Three weeks?? How could any living thing survive such misery for that long?
Pepper survived her first full week with me. By the end of it, her rectum was healed, her pouch was drying up nicely, and she was eating well. The worms in her poop were showing up in slightly lesser numbers. But she could still only crawl around in a tight circle, her back legs dragging along behind her.
I hit the Internet and read up on Besnoitiosis, the parasite condition in Pepper’s system that was creating all those white, hard bumps all over her body. It can also affect neurological function. The news was not good. Normally a disease of cattle, this particular parasitic infestation had no definitive cure—just vague talk of “improvement.” None of the articles said how long that improvement might take.
Each morning, I bypassed my meditations and early morning exercises to stumble downstairs and check on Pepper’s status. Each morning, she remained alive but very still. I learned to make up her day’s food the night before, and make sure her laundry was always fresh and clean. Our day would begin with me holding a dropper of cherry-flavored antibiotic to her nose. The heavenly scent would wake her up and she’d lick lick lick the medicine. Next came a dropper of Geritol. Lick lick lick. Then some worming medicine. Lick lick lick lick. And finally breakfast, accompanied by much lip-smacking. I held her on my lap so she could put her long nose down in the food dish. She also liked to put her hands into the dish, and smear the food all over herself and me. She was weak and spastic, but she was enthusiastic, God bless her.
Next usually came a bath or some sort of cleanup. Then bedding changes, dishes, and perhaps some time on the floor for her to see if she was moving any better. She wasn’t. Then came my bath and cleanup. We did this same routine three times a day, interspersed with more bedding changes, a dose or two of subcutaneous fluids, and lots of gentle pats and strokes and baby talk.
I told my husband I had not planned for this. I told him I was tired and uncertain about what came next. My hands kept up the work. Pepper hung on. I was told to keep her on her medication for at least three months. THREE MONTHS!! And I knew in my bones I was really only good for about a week.
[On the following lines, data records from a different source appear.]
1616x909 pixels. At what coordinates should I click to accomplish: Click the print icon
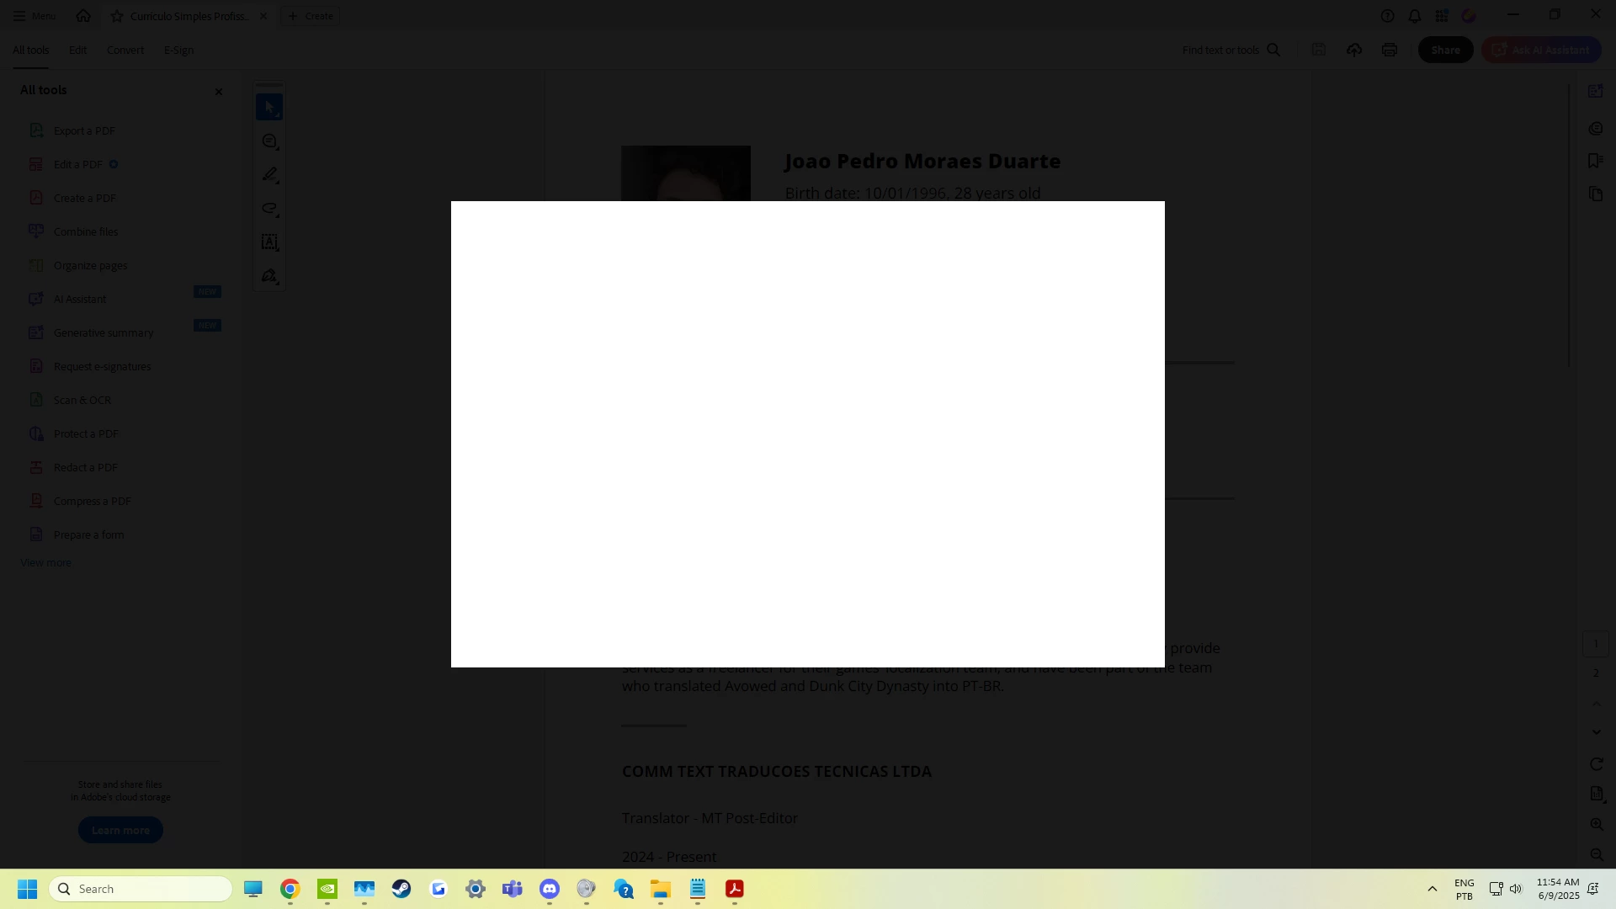coord(1390,51)
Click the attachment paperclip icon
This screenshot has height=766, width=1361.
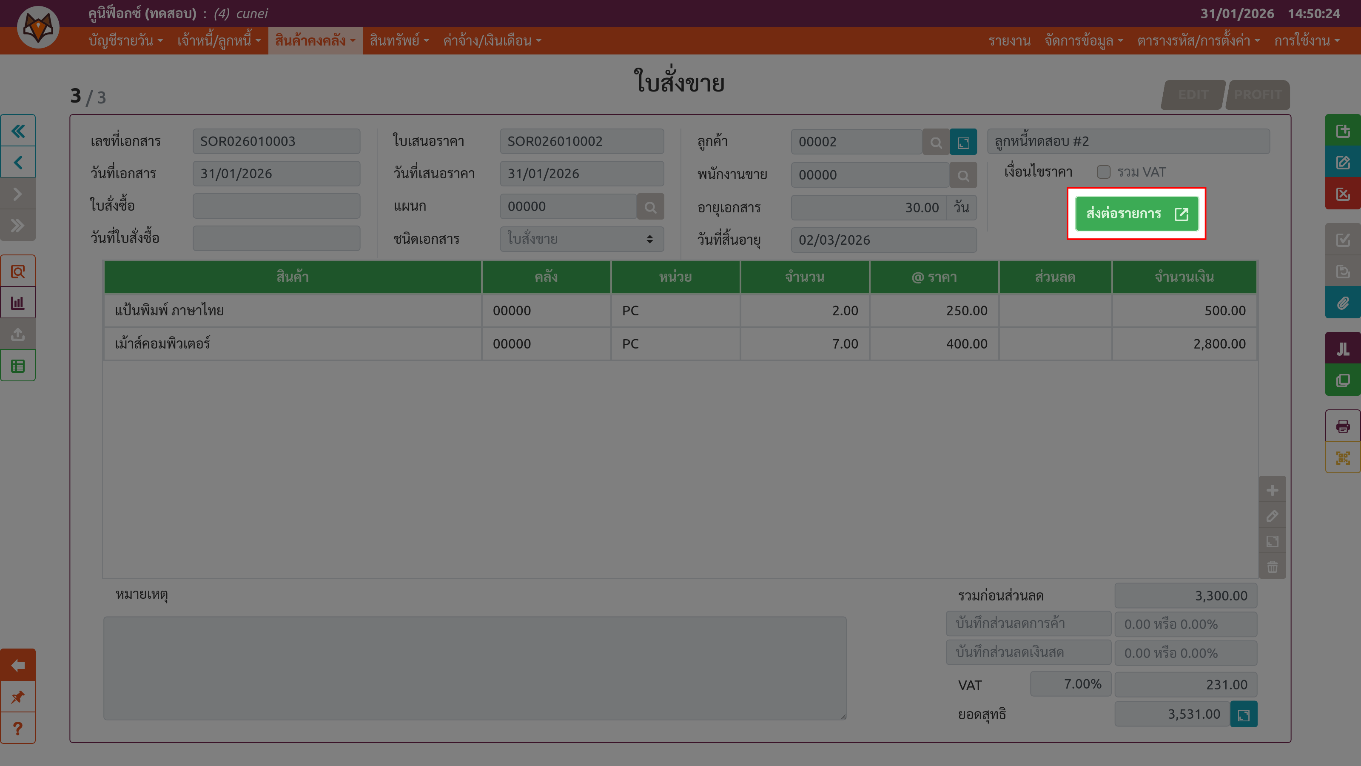point(1343,303)
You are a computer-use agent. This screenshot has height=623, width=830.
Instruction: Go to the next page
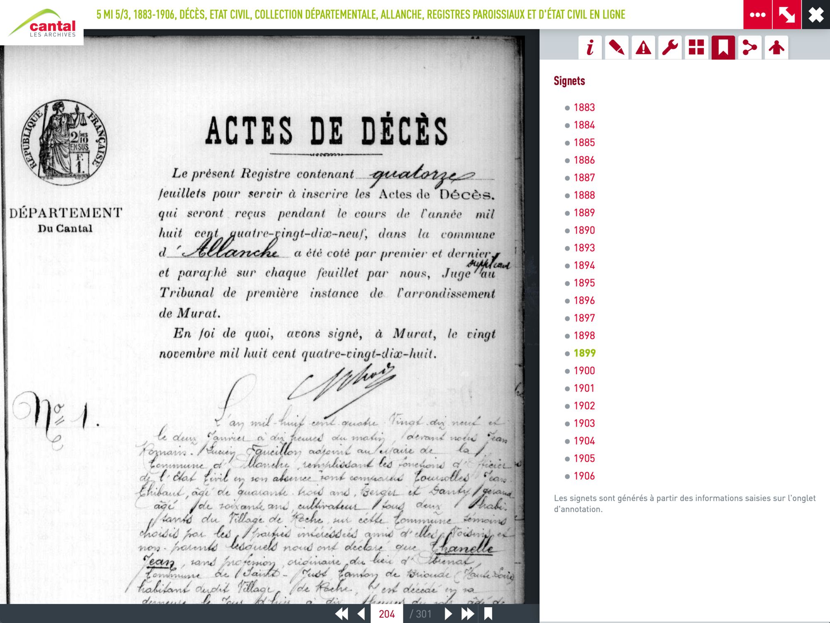pyautogui.click(x=448, y=614)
Three months?
One morning, she pushed herself up clumsily in my lap and managed to slobber all over her pink hands and wash her face. It was a celebratory moment—I took them where I could get them. A couple days later, she actually managed to get her back legs beneath her and crawl jerkily across the carpet. When she flopped on her side, she managed to right herself with a great deal of effort, and crawl a couple more inches. I gave her a tablespoonful of strawberry yogurt for her efforts. Lick lick lick. Slobber slobber. Big yawn. Pee.
In the midst of Week Two, Pepper’s skin began sloughing off some of the white bumps. Her back is now covered with orange, crusting skin. One eye continues to weep milky liquid. Between feedings and cuddles, she lays quietly. I read that the parasites cause a lot of discomfort and pain. She is still not able to shut her eyes.
Last night, her chest became congested and phlegmy. It came on instantly. This morning, I hurried downstairs to see if she is still breathing. She is.
I am tired and muddle-headed, struggling daily to do what I cannot do well anymore. I reflect often on why she has come to me, and then reflect on why I even try to reflect about this. I search for meaning, and watch myself search.
I try to look ahead and imagine some kind of resolution for Pepper, and for myself. Best for Pepper would be if she could regain her ability to walk, and perhaps become an education animal. Best for me would be a diagnosis of chronic depression and a new course of medication that actually works. Yet it will be months before either of our situations become clear.
I consider having a pow-wow with the folks and WildCare to see if there is someone who can take on Pepper’s journey for a longer term. But I don’t. Not yet. Because Pepper is special to me. I am drawn to her courage, her good humor, her unstoppable will to heal. She is my mentor right now as I wander along my own foggy path of healing.